Lucid Group Inc (LCID.US), a California-based electric vehicle (EV) startup, has observed a significant slowdown in EV demand across both the U.S. and European markets, according to its CEO. The remarks align with the ongoing turbulence in global EV demand this year, where despite rapid advancements in EV technology and supply chains, signs of cooling demand persist.
Marc Winterhoff, Lucid's interim CEO, attributed part of the slowdown to the expiration of U.S. federal tax incentives, which accelerated EV purchases into Q3 2023. The company's second model, the Gravity SUV, is set to arrive in Europe by year-end, with deliveries expected to begin in Q1 2026. "We're still actively managing our order backlog, which provides some insulation," Winterhoff noted. "But there’s no question—demand is softening."

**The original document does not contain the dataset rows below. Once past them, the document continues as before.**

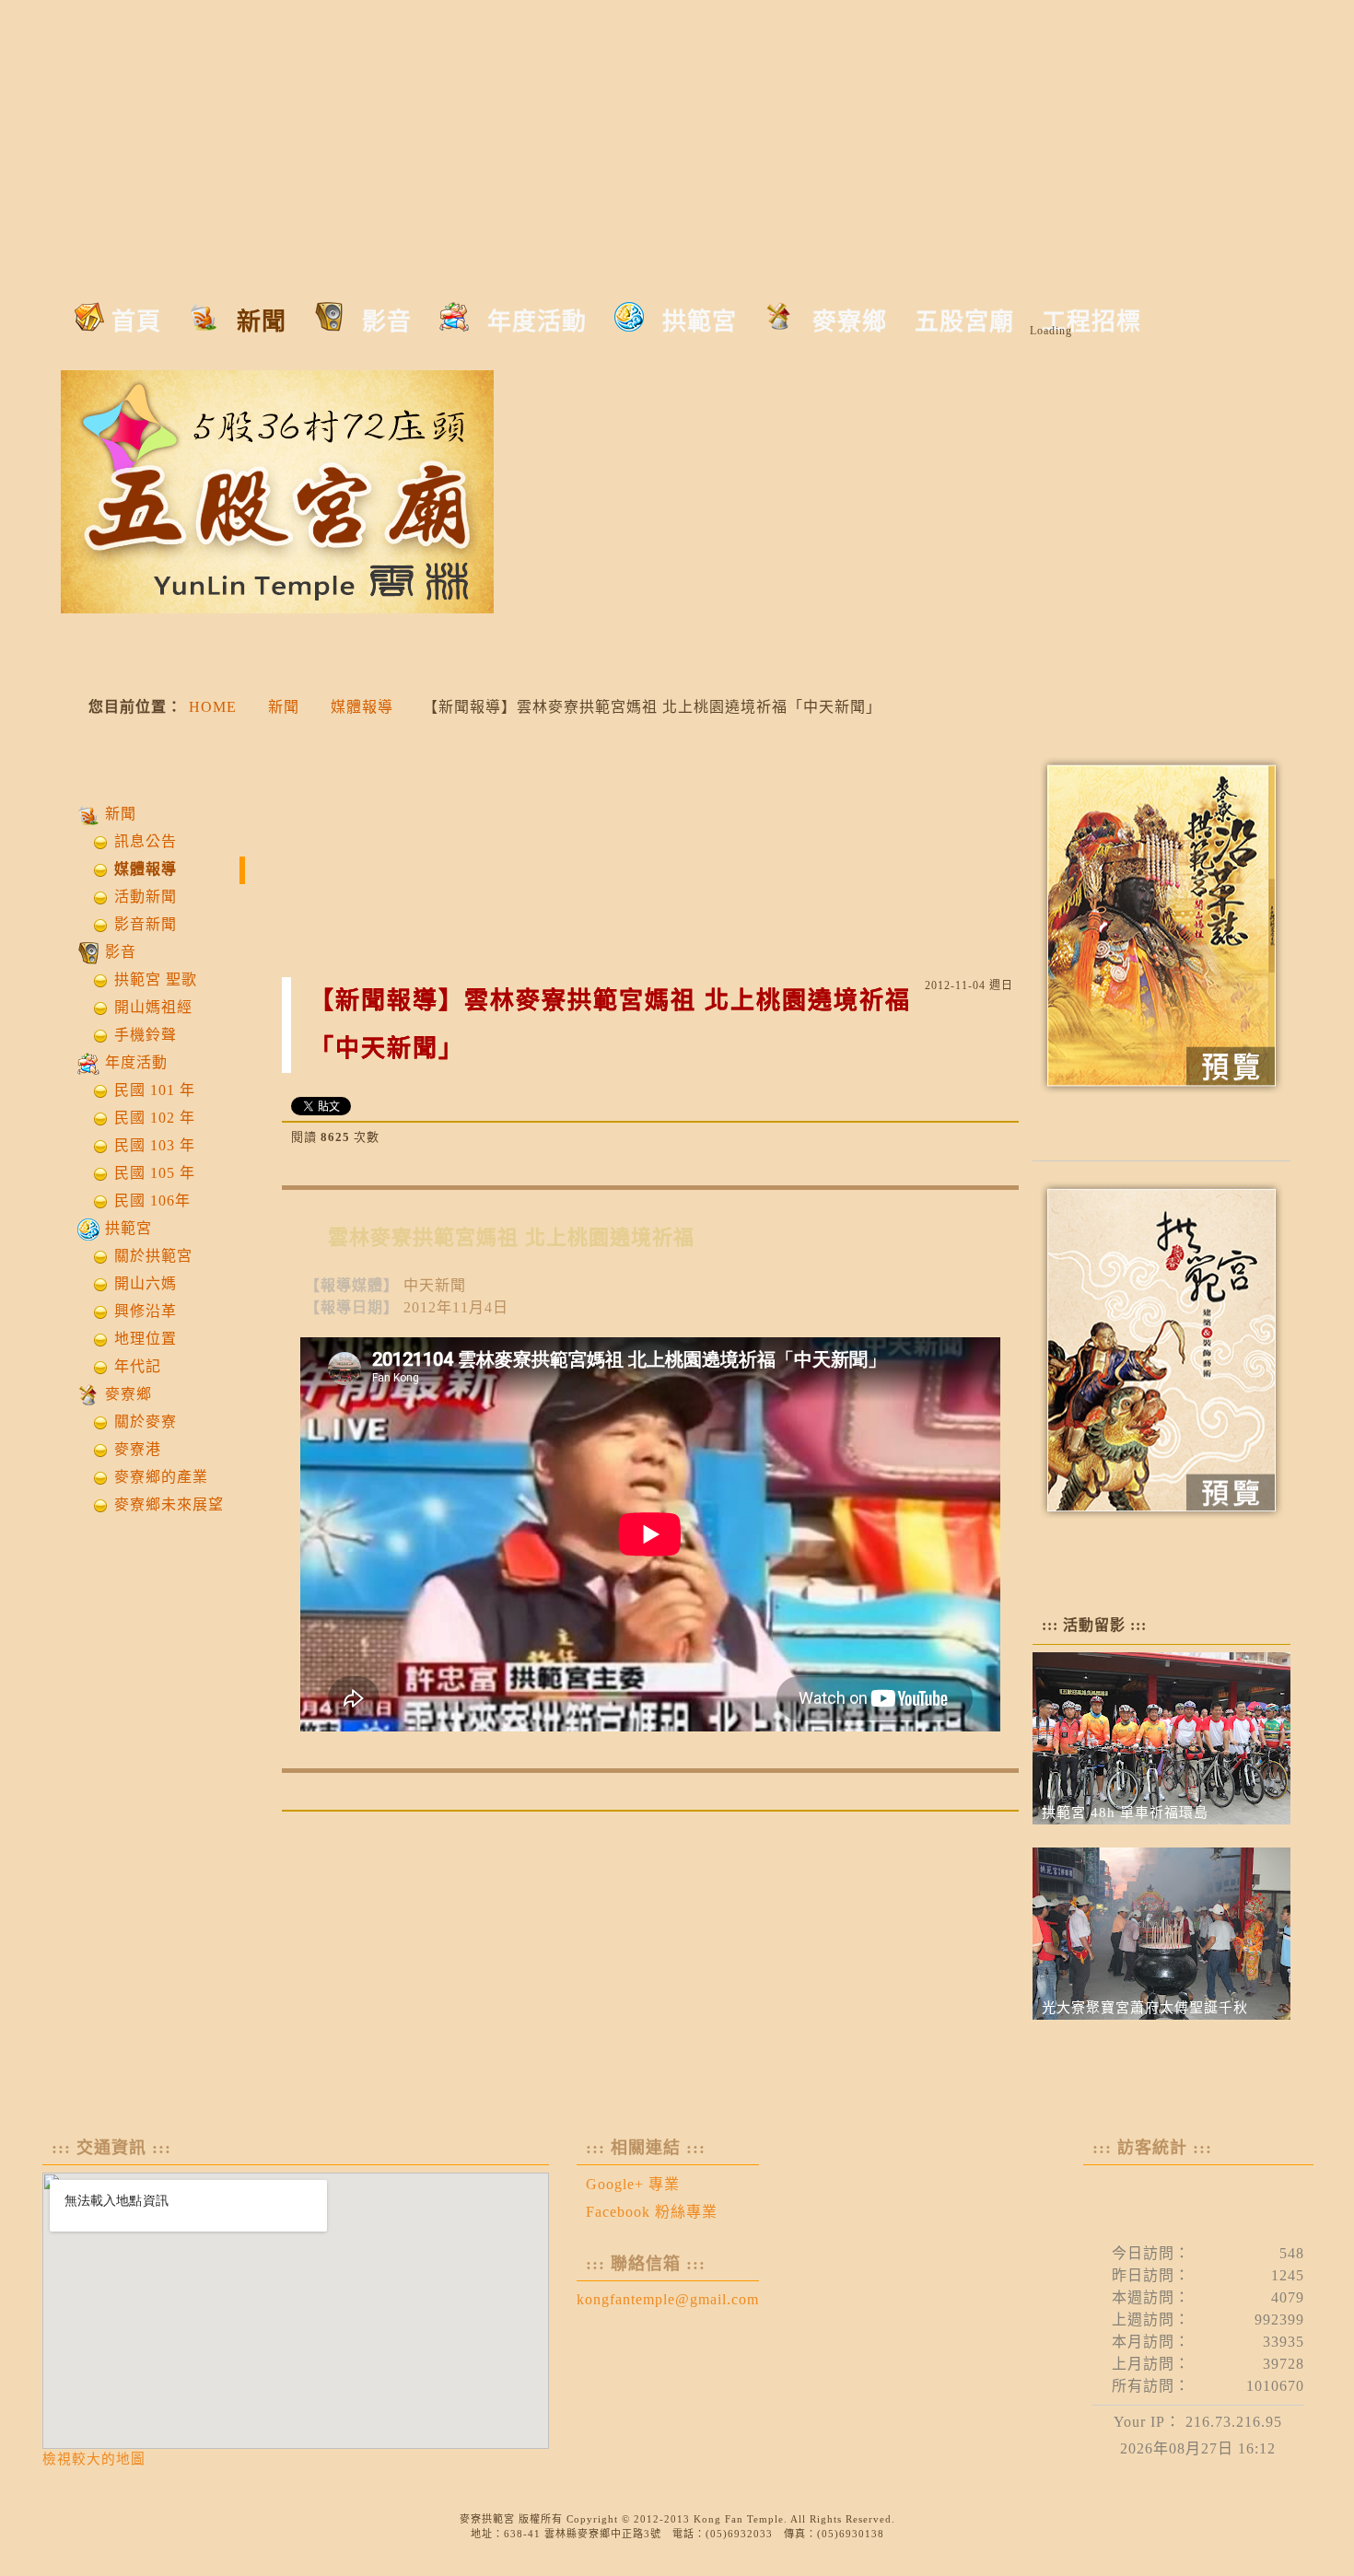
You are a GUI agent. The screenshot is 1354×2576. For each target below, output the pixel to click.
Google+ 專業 (633, 2184)
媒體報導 (362, 707)
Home (213, 707)
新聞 (283, 707)
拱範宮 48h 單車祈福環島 (1125, 1812)
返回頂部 (989, 1832)
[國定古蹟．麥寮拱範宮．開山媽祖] (364, 73)
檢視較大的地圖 (94, 2459)
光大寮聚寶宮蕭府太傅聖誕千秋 (1145, 2007)
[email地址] (998, 1137)
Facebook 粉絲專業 (652, 2212)
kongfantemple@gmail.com (668, 2299)
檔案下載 (1161, 1123)
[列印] (967, 1137)
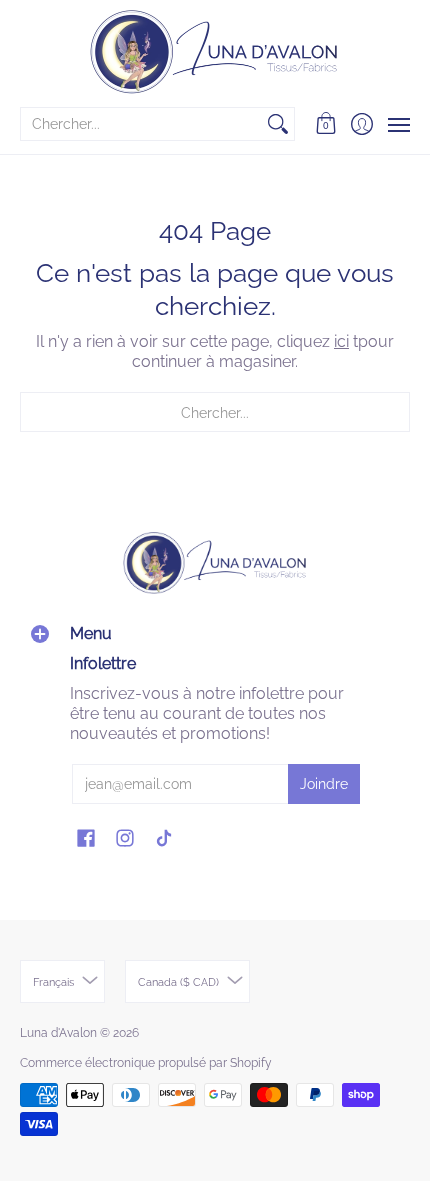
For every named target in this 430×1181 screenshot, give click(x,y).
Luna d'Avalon (58, 1033)
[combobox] (141, 124)
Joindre (324, 784)
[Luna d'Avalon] (215, 52)
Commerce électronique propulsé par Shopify (146, 1063)
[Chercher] (278, 124)
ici (341, 341)
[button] (326, 124)
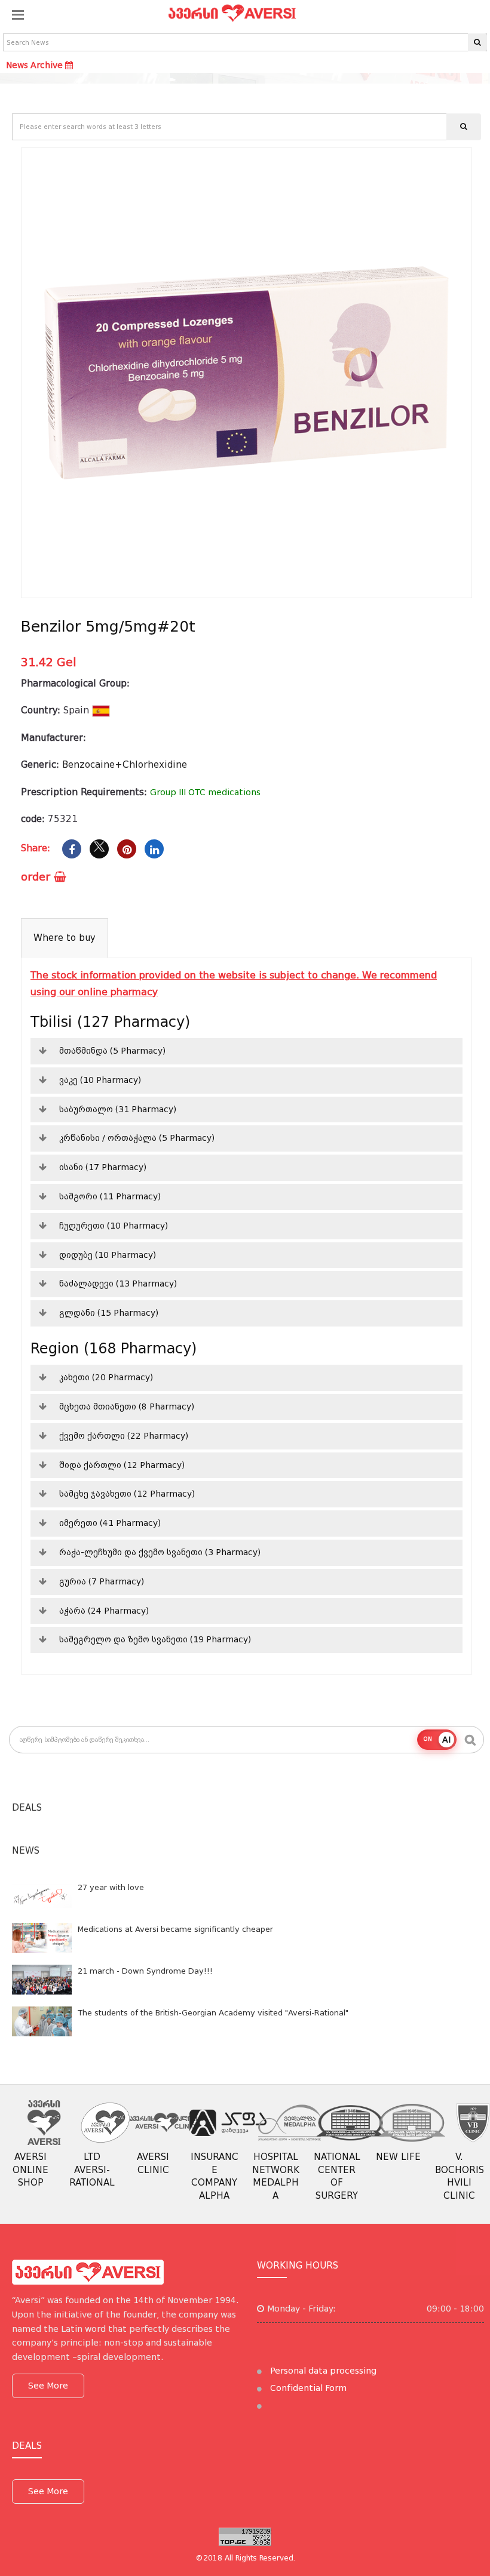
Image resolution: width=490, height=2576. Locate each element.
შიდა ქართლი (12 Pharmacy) (122, 1465)
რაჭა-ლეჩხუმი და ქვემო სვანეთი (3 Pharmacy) (160, 1552)
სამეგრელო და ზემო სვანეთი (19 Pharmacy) (155, 1639)
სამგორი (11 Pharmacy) (110, 1196)
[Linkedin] (154, 848)
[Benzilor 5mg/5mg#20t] (246, 372)
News (25, 1850)
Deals (27, 1807)
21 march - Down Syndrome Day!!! (145, 1970)
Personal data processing (322, 2370)
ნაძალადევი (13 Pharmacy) (118, 1283)
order (37, 876)
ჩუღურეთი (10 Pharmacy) (113, 1225)
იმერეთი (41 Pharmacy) (110, 1523)
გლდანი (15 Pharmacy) (108, 1313)
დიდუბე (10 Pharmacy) (107, 1255)
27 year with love (111, 1887)
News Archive (35, 65)
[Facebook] (71, 848)
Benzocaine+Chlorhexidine (124, 764)
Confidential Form (307, 2388)
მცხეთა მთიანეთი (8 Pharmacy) (126, 1406)
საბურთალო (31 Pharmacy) (117, 1109)
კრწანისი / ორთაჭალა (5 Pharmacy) (137, 1138)
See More (48, 2385)
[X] (99, 848)
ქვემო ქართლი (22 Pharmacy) (123, 1436)
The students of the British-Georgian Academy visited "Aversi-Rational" (213, 2012)
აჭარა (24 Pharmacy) (104, 1610)
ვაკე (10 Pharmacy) (100, 1080)
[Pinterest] (126, 848)
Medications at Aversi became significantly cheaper (175, 1929)
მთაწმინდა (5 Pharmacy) (112, 1050)
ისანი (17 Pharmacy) (102, 1167)
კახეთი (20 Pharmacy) (106, 1377)
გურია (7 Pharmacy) (101, 1581)
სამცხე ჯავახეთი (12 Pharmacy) (127, 1493)
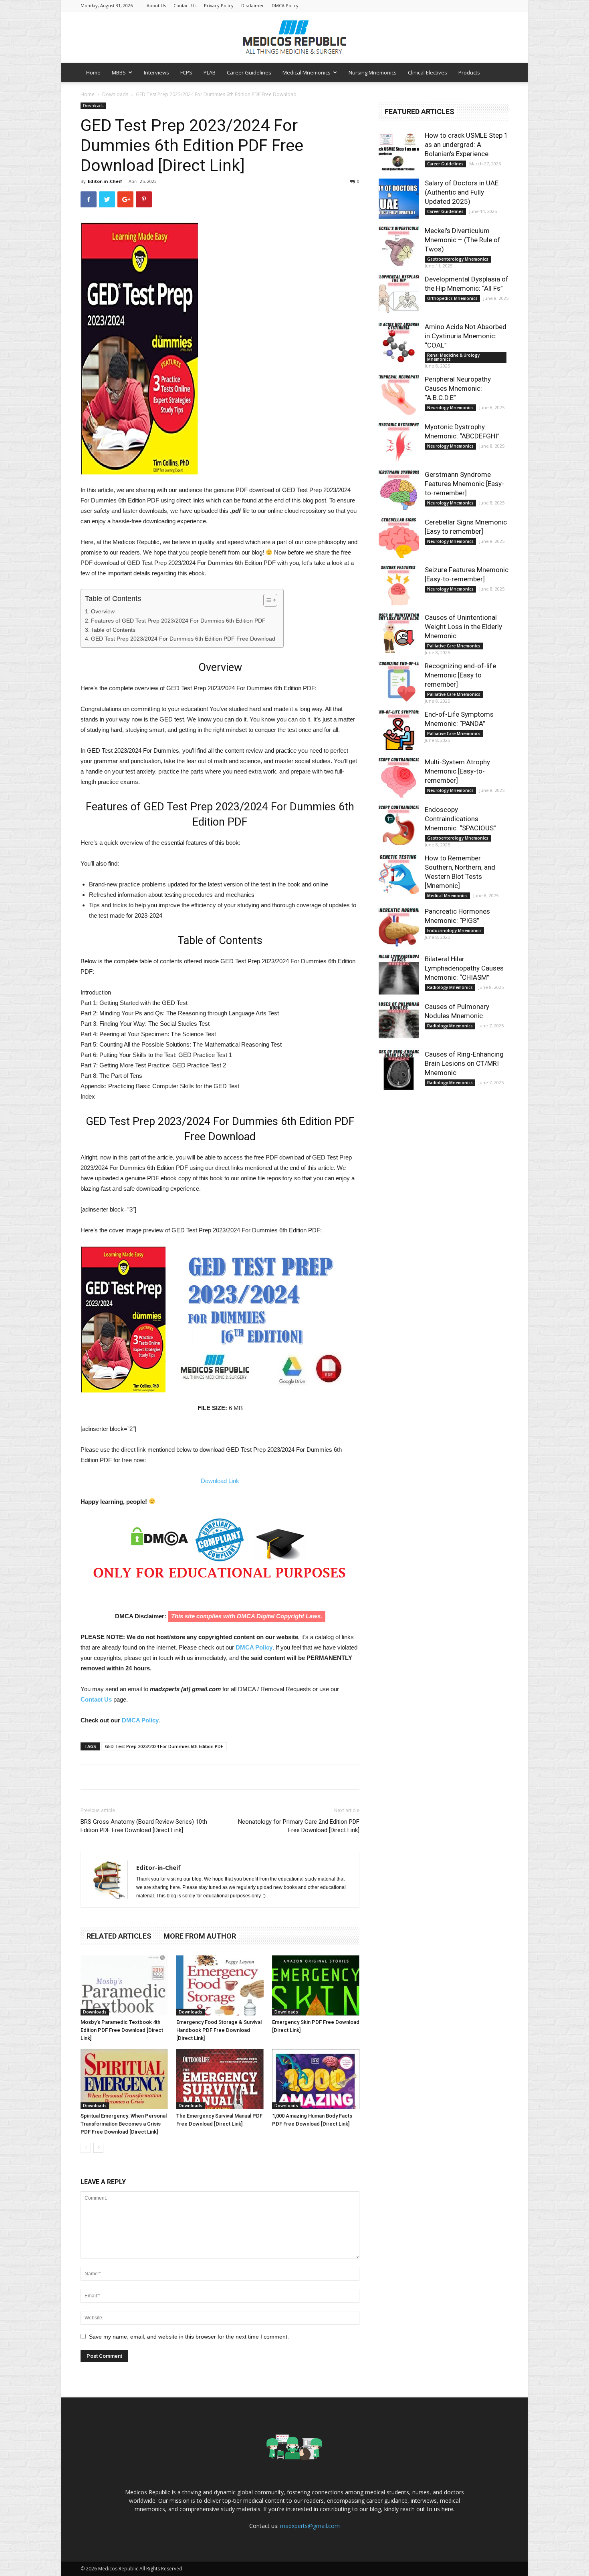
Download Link (220, 1480)
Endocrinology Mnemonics (454, 930)
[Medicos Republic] (294, 37)
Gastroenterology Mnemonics (457, 259)
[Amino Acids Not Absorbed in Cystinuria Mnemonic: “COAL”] (399, 342)
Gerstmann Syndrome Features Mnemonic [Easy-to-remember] (464, 483)
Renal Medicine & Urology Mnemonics (453, 357)
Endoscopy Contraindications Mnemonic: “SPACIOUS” (460, 819)
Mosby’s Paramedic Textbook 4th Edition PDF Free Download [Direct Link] (122, 2030)
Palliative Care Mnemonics (453, 646)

Morgan Stanley analysts, led by Adam Jones, recently downgraded Lucid, Rivian, and Tesla, citing expectations of a prolonged "EV winter" in 2024. Since the report, Lucid's stock has fallen over 7%, compounding a 59% year-to-date decline. The underperformance contrasts with rivals like Rivian and Tesla, which have fared better amid demand volatility.
Winterhoff reiterated Lucid's 2023 production target of around 18,000 vehicles, calling it "within reach." However, the end of the U.S. Inflation Reduction Act's $7,500 EV tax credit has marked a turning point, pulling forward demand into Q3 and likely dampening future sales. Wall Street models suggest the subsidy's expiration will "meaningfully slow U.S. EV adoption."
In Europe, high energy costs, inflation, and rising living expenses have dented consumer appetite for premium EVs. Additionally, inadequate charging infrastructure and high battery costs—long cited by researchers—continue to hinder broader EV adoption in the region.